#### [Available data]
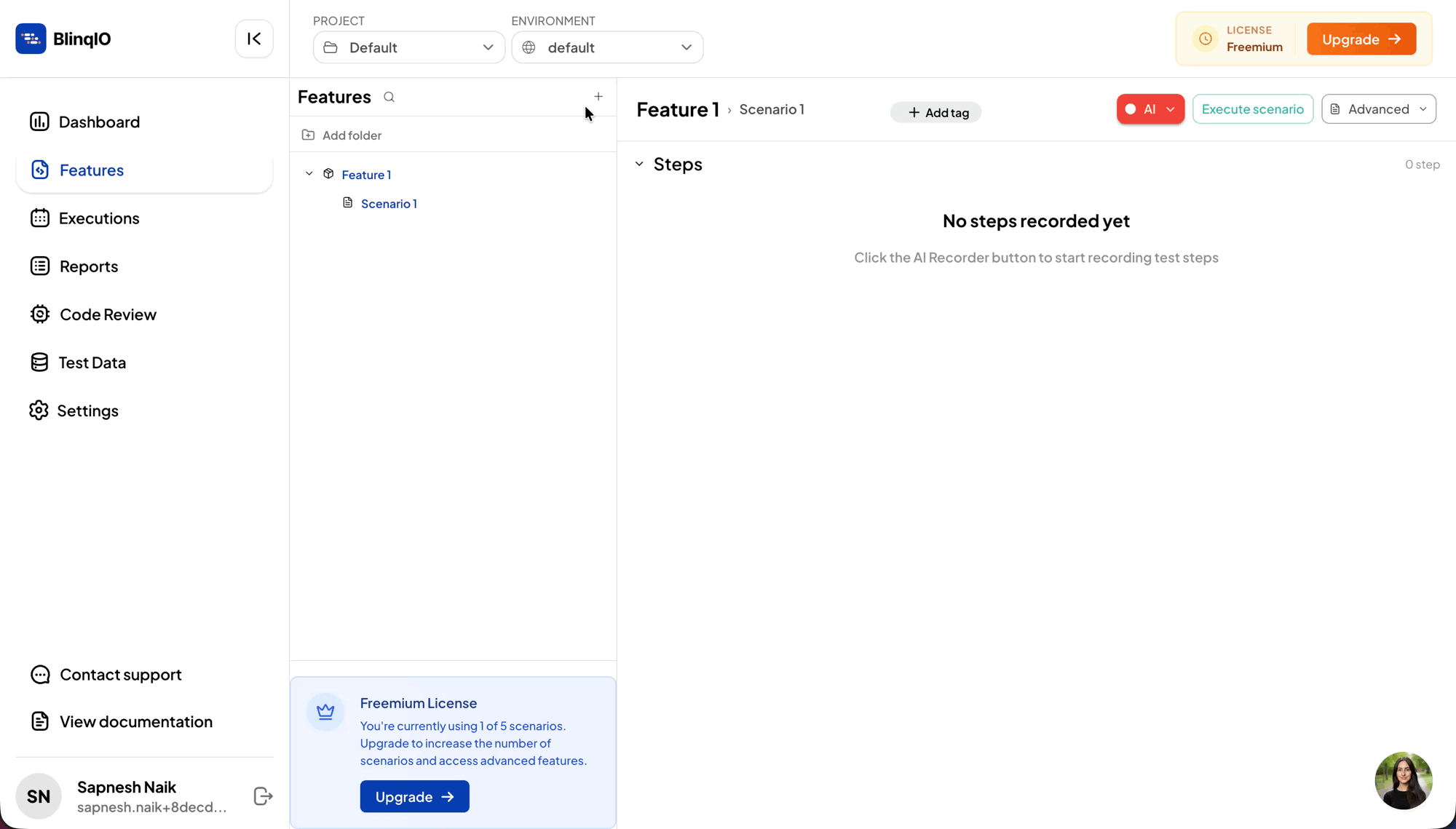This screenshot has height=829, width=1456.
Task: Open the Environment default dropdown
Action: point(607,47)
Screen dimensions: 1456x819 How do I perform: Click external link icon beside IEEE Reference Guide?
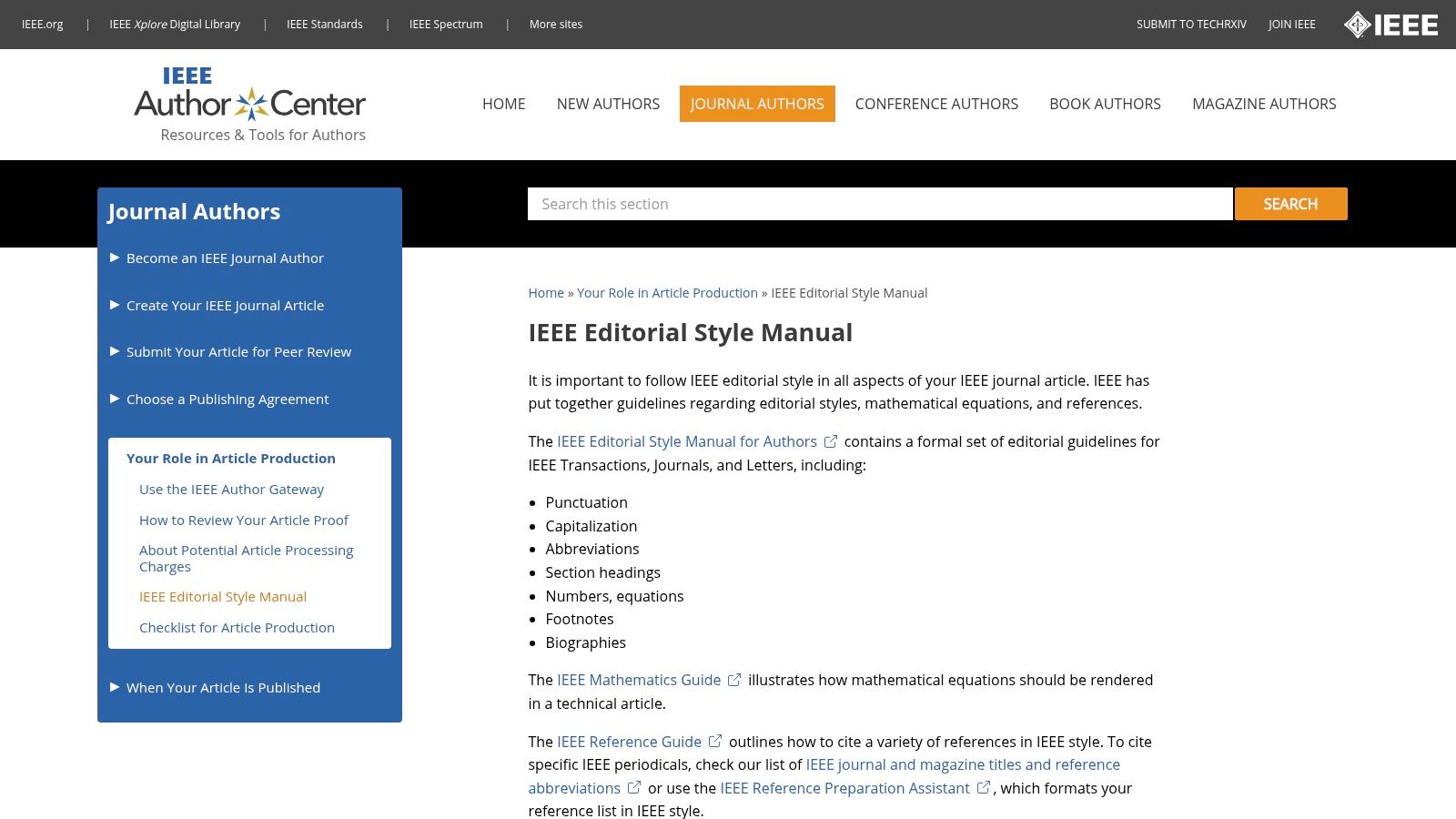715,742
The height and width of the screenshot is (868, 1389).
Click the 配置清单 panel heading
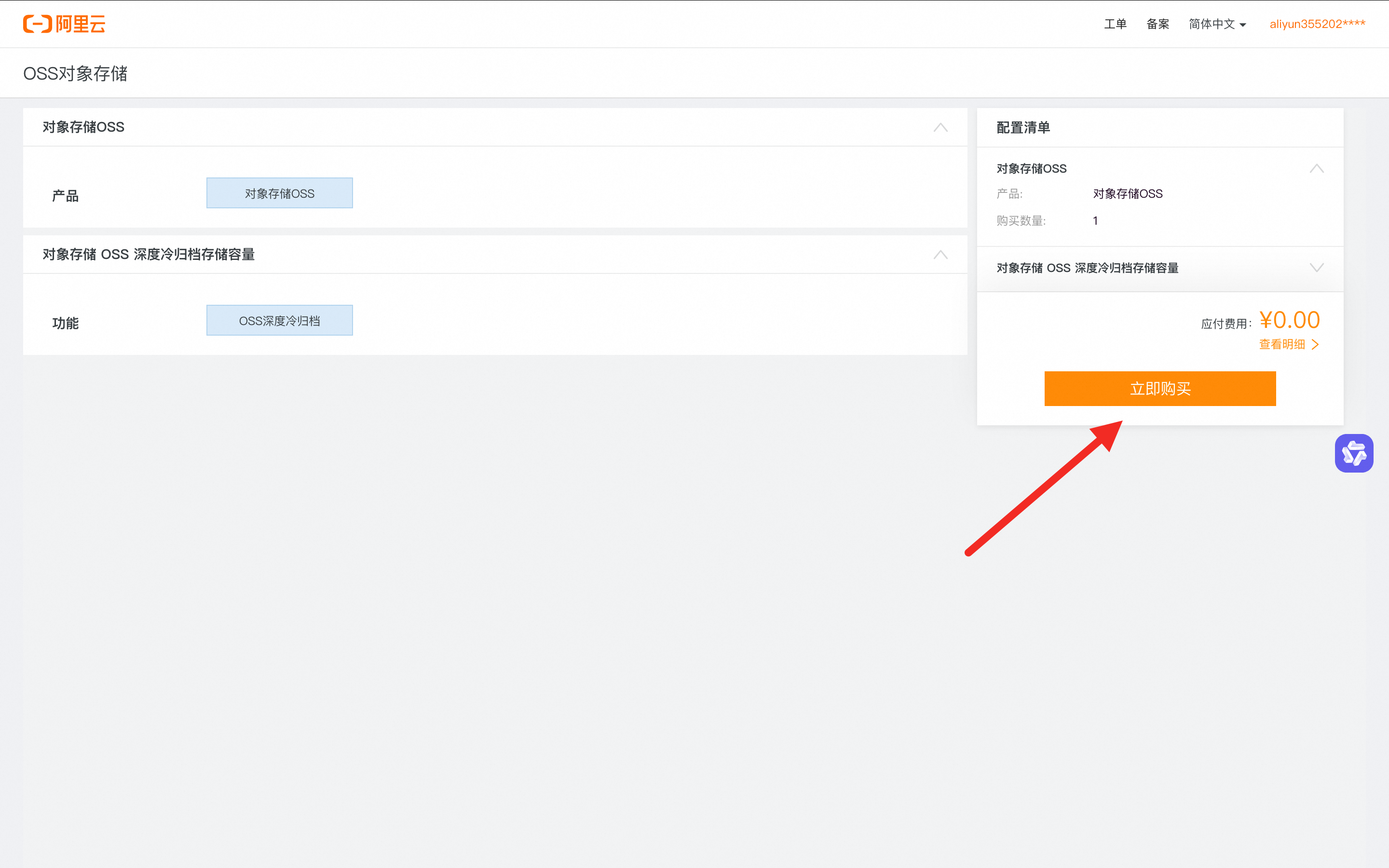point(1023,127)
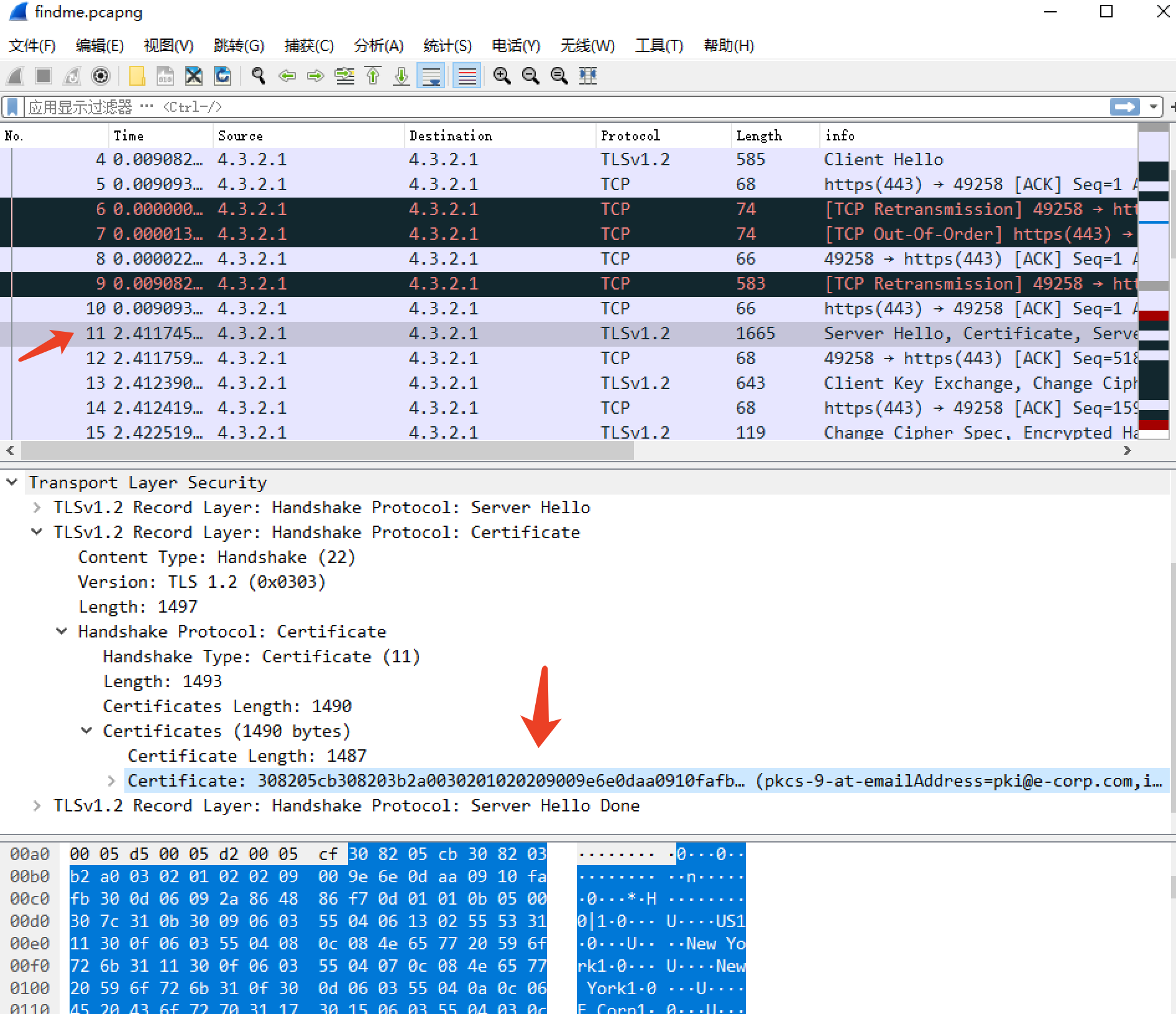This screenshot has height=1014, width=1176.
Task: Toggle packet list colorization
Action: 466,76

#### [Task to carry out]
The copy should hold exactly the lines from the line containing "The height and" through the last line of the records, both included, and no pictures or other lines.

#### [Solved exercise]
The height and width of the screenshot is (868, 1389).
Click the 配置清单 panel heading
point(1023,127)
This screenshot has height=1014, width=1176.
Task: Toggle packet list colorization
Action: 466,76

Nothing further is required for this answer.